Bericht und offene Gedanken an unsere
Kameradinnen und Kameraden des Sanitätsdienstes der Bundeswehr

Liebe Kameradinnen, liebe Kameraden,

es wäre schlichtweg falsch zu schreiben, dass wir als Vertreter des Sanitätsdienstes beim zentralen Abschlussappell des Afghanistaneinsatzes mit leichtem Herzen angereist wären. War doch das Ziel, die Stabilisierung des Staates Afghanistan auf dem Weg in eine bessere, vielleicht sogar demokratische Zukunft zu begleiten, wenige Wochen vor dem Appell augenscheinlich verloren gegangen. Waren doch die Presse und sozialen Medien über das plötzliche Ende des Einsatzes mit all seinen Folgen wie ein „gefühltes Desaster“ auch auf die Bundeswehr eingeprasselt.

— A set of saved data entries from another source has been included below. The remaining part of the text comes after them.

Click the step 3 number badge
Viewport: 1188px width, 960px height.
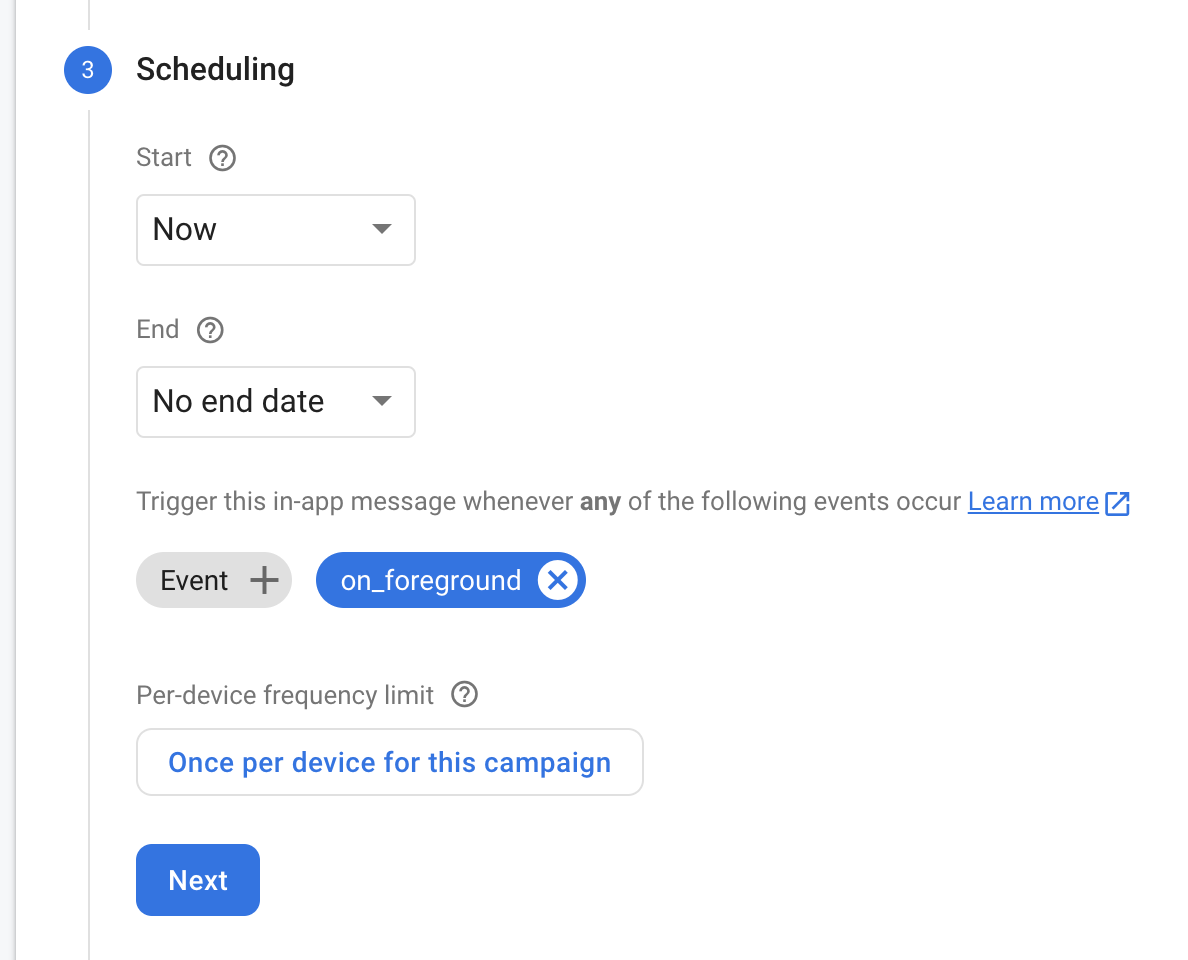tap(88, 70)
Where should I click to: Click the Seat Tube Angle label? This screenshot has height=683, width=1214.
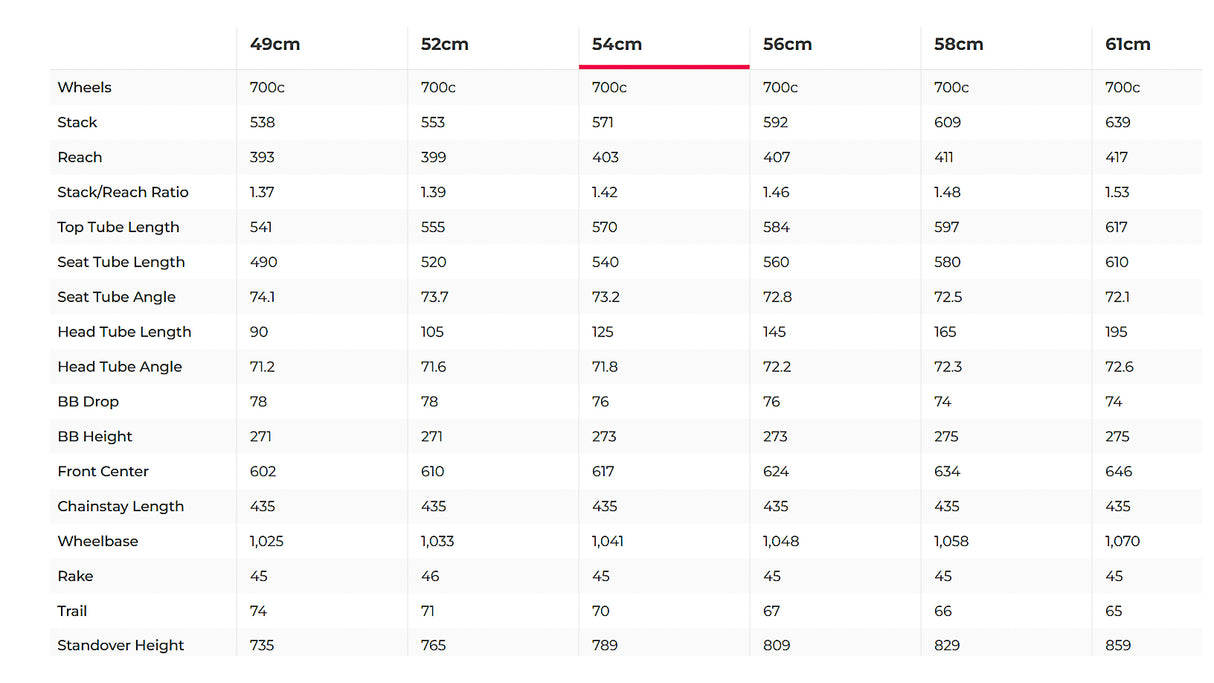pos(116,297)
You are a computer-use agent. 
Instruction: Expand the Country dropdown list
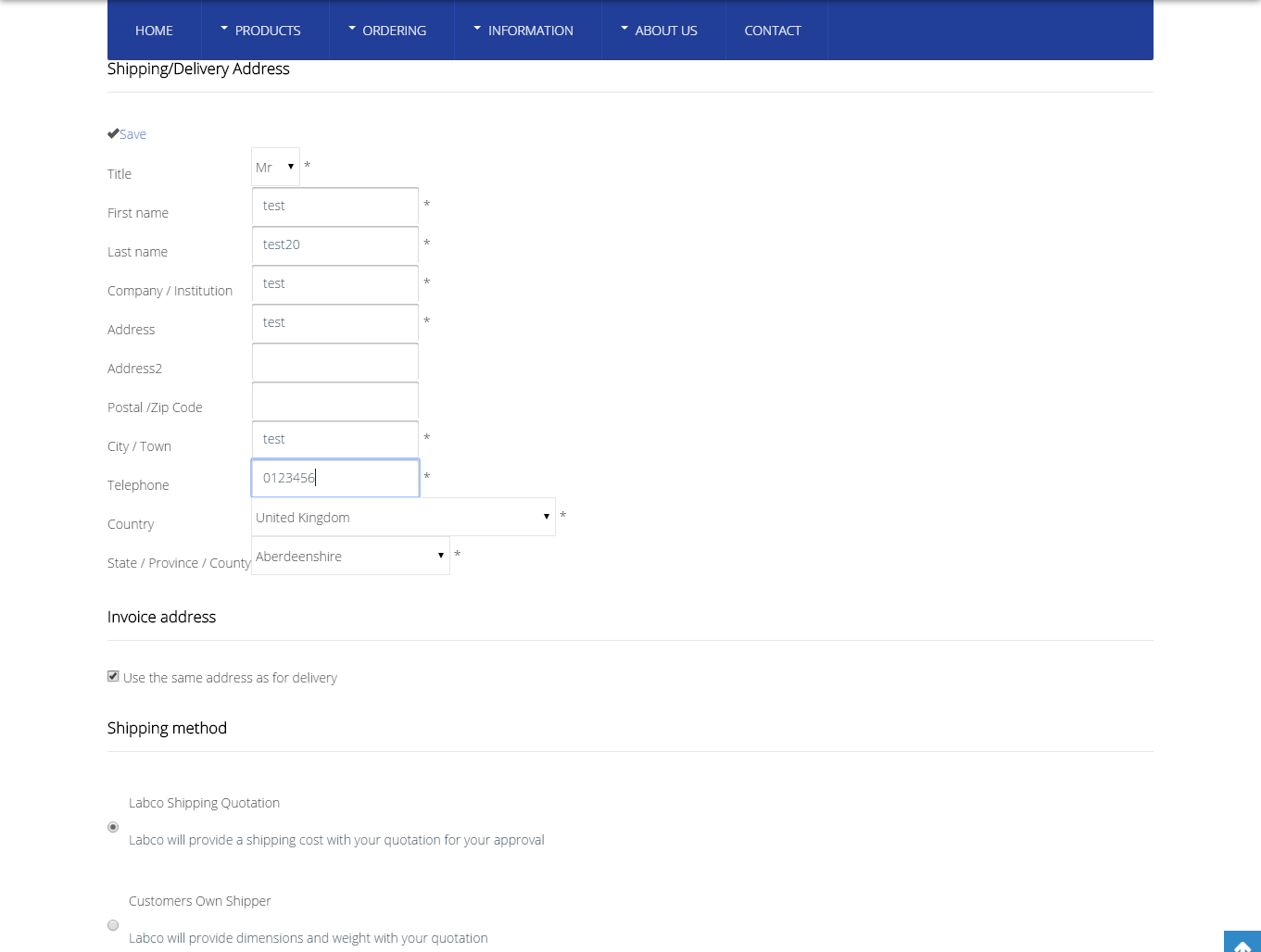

Es war wohl eine Mischung aus Trotz und der Zuversicht, einige Kameraden aus den Einsätzen nach Langem wiederzusehen, einem vielleicht versteckten Stolz auf die eigene Zeit in diesem Land und das Pflichtbewusstsein denjenigen gegenüber, die nicht mehr selbst kommen konnten, die einen auf den Weg nach Berlin führte. Nicht wenige hatten eine Veranstaltung erwartet, die ohne echten Tiefgang ein paar nette Worte, politisch opportun und im schlimmsten Fall Schönfärberei beinhalten würde. Vielleicht ergab sich aber die Möglichkeit, nach Dienst eine Berliner Currywurst mit den Kameraden zu essen oder so. Damit hätte die Reise doch auch etwas Gutes gehabt – so oder so ähnlich war wohl bei vielen die Ausgangslage.

Schon im ersten Gespräch mit den Kameraden in Berlin zeigte sich: Keiner von uns beneidete die Redenschreiber der Verteidigungsministerin und des Bundespräsidenten um ihre Aufgabe bei der Vorbereitung der Texte für diesen Tag – einen Tag, der sich immer mehr in den politischen Fokus der gesamten Republik vorarbeitete und damit 20 Jahre Einsatz, Pflichtbewusstsein und treue Auftragserfüllung der Bundeswehr gegenüber ihrem Land in eine angemessene öffentliche Beachtung rückte.

Wie würdig dieser Tag von allen Beteiligten empfunden wurde, war vorher nicht abzusehen.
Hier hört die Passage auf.